MPLS Layer 3 VPN Explained

(MARKOS A) #89

Hello Networklessons.com team

I would like to make the following question. If for some reason CE1 (Customer A) wants to send a packet to CE4 (Customer B) and also be able to send packets to CE3 ( Customer A), then I guess sthat we will have to configure the PE2 to send the packet to both VRF for customer A and VRF for customer B. In this case the packet will be dropped to the VRF that does not contain the destination route?Is it correct or something else is happening? Thank you

Best Regards
Markos

(Lazaros Agapides) #90

Hello Markos

In order to allow Customer A to have access to CE4 of customer B, then you would use the appropriate RTs to do that. You can give one customer access to the networks behind another customer’s CE router by importing the appropriate RTs in the PE routers.

Now keep in mind that if you do this, the customer networks that are to communicate must use unique IP addresses. You can give one customer access to another customer’s network, but if the IP addresses are the same, such connectivity will not work.

I hope this has been helpful!

Laz

(Fabrice M) #91

Hi Rene,
I never use vpn id in my setup is it mandatory ?
In which case it could help

Cordially

(Lazaros Agapides) #92

Hello Fabrice

The use of a VPN ID is not mandatory. It is just an additional method by which VPNs can be identified.

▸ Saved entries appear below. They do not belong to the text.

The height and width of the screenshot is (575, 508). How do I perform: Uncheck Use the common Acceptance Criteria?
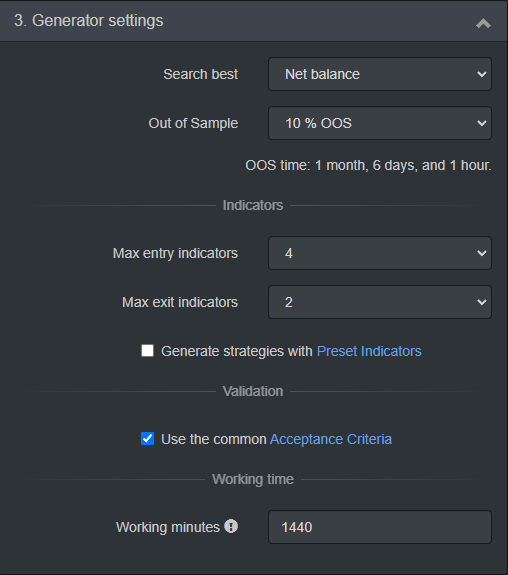pyautogui.click(x=147, y=439)
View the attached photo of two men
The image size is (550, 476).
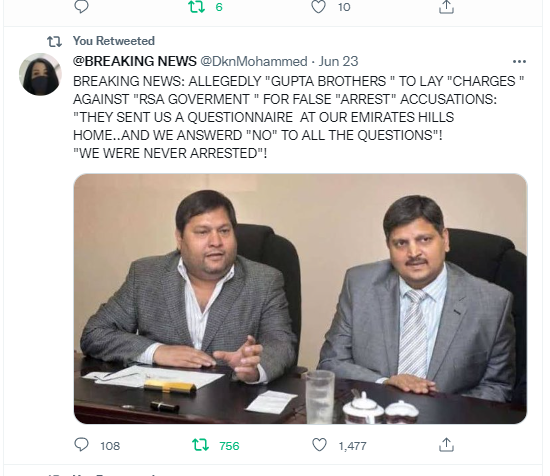300,299
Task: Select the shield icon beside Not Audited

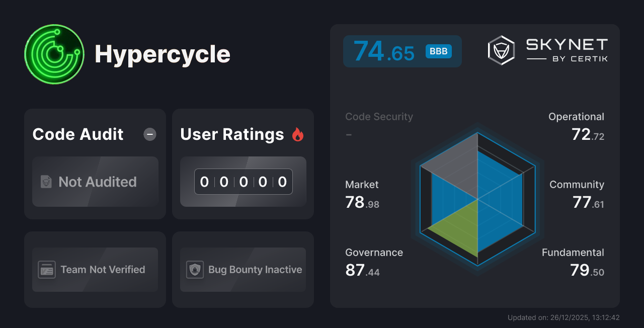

You can read more about this feature in the following Cisco document which includes various benefits of using it:


I hope this has been helpful!

Laz

MPLS Layer 3 VPN Configuration
(Fabrice M) #93

Thanks very much Lazaros
But i see no benefit please can you share 2 benefit of using vpn id ?

Cordially

(Lazaros Agapides) #94

Hello Fabrice

The specific benefits as described by Cisco are the following:

Benefits
The MPLS VPN ID feature provides the following benefits:

  • Remote access applications, such as the Remote Authentication Dial-In User Service (RADIUS) and Dynamic Host Configuration Protocol (DHCP), can use the MPLS VPN ID feature to identify a VPN. RADIUS can use the VPN ID to assign dial-in users to the proper VPN, based on each user’s authentication information.

  • A VPN is private and uses a private address space that might also be used by another VPN or by the Internet. The IP address used in a VPN is only significant to the VPN in which it exists. The VPN ID identifies the VPN to which the IP address belongs.

  • The MPLS VPN ID feature standardizes the VPN identification method, as described in RFC 2685.

These were obtained from the following documentation:

I hope this has been helpful!

Laz

1 Like
(Kamil K) #95
  1. Does RD give a unique identifier for the same looking prefixes of different VRF’s ?

  2. Is RT there just to allow the sharing between different VRF’s but is not really necessary
    in case if we do not need sharing between VRF’s?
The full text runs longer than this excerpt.